E. coliThe two separate E. coli outbreaks subsequently demonstrated both the strengths and ongoing weaknesses of the troubled federal food safety system, which has been under recent scrutiny because rising rates of E. coli sickness. Within weeks, nationwide recalls were announced for nearly 400,000 pounds of meat, and two local meat-processing facilities were temporarily shuttered. But federal food safety inspectors have not yet been able to track down the original slaughterhouses that probably caused the outbreak, leaving open the possibility that more contaminated food is still in the food system. Meanwhile, smaller meat-processing firms that are probably blameless bear the financial brunt of the recalls.

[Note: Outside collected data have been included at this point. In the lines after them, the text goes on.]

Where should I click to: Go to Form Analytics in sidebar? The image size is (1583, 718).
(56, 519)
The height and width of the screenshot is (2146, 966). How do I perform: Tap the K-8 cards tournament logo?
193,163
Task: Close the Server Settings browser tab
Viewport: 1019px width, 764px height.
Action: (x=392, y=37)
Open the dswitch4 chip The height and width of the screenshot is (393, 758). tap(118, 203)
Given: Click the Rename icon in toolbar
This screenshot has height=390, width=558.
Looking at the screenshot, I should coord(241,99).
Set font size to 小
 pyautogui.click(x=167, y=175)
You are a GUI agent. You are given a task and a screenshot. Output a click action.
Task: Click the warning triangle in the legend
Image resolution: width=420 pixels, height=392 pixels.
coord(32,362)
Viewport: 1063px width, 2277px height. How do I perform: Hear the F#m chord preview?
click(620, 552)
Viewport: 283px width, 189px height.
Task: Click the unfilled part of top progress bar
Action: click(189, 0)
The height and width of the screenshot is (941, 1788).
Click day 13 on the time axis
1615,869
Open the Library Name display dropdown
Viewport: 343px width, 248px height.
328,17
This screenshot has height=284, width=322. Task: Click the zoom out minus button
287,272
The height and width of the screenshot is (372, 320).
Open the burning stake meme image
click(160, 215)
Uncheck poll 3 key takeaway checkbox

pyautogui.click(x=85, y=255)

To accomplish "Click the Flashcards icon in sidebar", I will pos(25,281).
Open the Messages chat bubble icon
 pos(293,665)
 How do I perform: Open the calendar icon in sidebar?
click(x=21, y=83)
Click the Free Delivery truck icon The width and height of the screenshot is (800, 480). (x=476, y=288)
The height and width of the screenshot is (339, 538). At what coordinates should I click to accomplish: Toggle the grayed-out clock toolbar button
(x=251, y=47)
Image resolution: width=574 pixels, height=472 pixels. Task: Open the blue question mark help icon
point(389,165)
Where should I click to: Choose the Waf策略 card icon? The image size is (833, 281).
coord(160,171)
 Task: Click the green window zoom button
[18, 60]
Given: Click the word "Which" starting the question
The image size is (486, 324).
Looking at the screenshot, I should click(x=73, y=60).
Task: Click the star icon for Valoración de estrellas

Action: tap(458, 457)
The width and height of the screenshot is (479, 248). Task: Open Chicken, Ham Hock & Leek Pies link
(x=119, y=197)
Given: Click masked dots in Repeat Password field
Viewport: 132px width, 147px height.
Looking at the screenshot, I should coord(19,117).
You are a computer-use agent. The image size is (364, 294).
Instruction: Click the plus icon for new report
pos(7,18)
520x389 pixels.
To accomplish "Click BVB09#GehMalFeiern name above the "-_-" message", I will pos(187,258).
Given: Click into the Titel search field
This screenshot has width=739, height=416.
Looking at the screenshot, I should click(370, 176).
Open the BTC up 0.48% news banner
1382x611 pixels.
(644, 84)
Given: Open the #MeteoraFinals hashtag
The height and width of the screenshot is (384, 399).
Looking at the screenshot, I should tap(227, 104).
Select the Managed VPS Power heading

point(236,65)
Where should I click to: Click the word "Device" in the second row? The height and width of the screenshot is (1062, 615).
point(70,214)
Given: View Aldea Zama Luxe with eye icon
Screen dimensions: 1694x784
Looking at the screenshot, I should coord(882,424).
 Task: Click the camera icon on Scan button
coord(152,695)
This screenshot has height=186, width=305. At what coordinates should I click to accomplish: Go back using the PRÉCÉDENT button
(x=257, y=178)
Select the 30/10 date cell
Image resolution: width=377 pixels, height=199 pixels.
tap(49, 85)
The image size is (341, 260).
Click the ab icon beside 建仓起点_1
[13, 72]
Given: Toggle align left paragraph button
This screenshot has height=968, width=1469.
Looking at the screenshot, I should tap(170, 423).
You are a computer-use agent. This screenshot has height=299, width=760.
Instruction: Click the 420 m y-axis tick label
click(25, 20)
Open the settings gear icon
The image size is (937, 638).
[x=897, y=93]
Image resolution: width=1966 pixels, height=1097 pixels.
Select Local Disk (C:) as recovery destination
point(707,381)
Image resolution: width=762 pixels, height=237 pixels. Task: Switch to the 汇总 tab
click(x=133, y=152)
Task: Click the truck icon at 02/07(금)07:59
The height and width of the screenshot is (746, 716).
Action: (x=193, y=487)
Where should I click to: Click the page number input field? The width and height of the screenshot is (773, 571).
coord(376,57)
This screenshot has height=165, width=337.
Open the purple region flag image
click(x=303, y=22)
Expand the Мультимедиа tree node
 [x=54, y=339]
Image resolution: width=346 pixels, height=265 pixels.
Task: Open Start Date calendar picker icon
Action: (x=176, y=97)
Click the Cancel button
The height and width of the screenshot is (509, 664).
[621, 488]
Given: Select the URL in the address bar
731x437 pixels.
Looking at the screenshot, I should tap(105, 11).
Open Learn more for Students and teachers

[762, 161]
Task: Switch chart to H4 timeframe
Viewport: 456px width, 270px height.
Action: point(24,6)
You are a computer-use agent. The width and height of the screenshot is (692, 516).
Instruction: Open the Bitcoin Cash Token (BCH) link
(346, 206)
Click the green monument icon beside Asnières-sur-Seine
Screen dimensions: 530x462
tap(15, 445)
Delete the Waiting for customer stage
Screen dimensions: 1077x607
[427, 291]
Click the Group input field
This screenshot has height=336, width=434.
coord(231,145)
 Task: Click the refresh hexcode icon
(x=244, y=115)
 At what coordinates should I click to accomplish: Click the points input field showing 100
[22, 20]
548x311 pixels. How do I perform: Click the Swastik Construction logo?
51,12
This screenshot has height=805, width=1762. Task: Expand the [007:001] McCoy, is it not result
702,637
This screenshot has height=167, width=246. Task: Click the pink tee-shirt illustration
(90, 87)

Scherer interviewed Bill Marler and John Munsell, both key players in the ConAgra E. coli outbreak in 2002, about USDA's traceback abilities. 

The current problems can be traced to USDA regulations first put into place in 1994. Under those rules, small meat processors who mechanically tenderize or grind USDA-approved beef from outside slaughterhouses became legally responsible for any "adulterants" like E. coli in the final product. "Whoever grinds it gets stuck with the problem," explains Bill Marler, a Seattle trial lawyer who specializes in food poisoning cases. "If the product has E. coli on it, they are on the hook. It is an unfair situation."

The rules have resulted in inspectors who have historically shown little interest in finding the source of the contamination, with sometimes disastrous results. In 2002, E. coli-contaminated beef from a ConAgra slaughterhouse in Greeley, Colo., sickened 46 people in 16 states and killed a woman in Ohio. But months before most of the illnesses became apparent, two small meat processors, including a plant run by Munsell, received positive tests for E. coli from boxed beef that had been sent from the Greeley plant. Federal meat inspectors blamed the processing plants and initially refused to trace the contamination back to its source. "Existing policy stated that the grinders should be held accountable for ensuring the product that they purchased was wholesome," explained the USDA's inspector general in a damning report about the incident. "FSIS was slow to react."

Marler has commented on USDA's recall abilities and its partnership with the meat industry several times, including his essay titled, "E. coli and the Church Picnic," which is posted at his blog, and an Associated Press article titled, "USDA withheld information from state in E. coli investigation," an excerpt of which is also poted at marler's blog.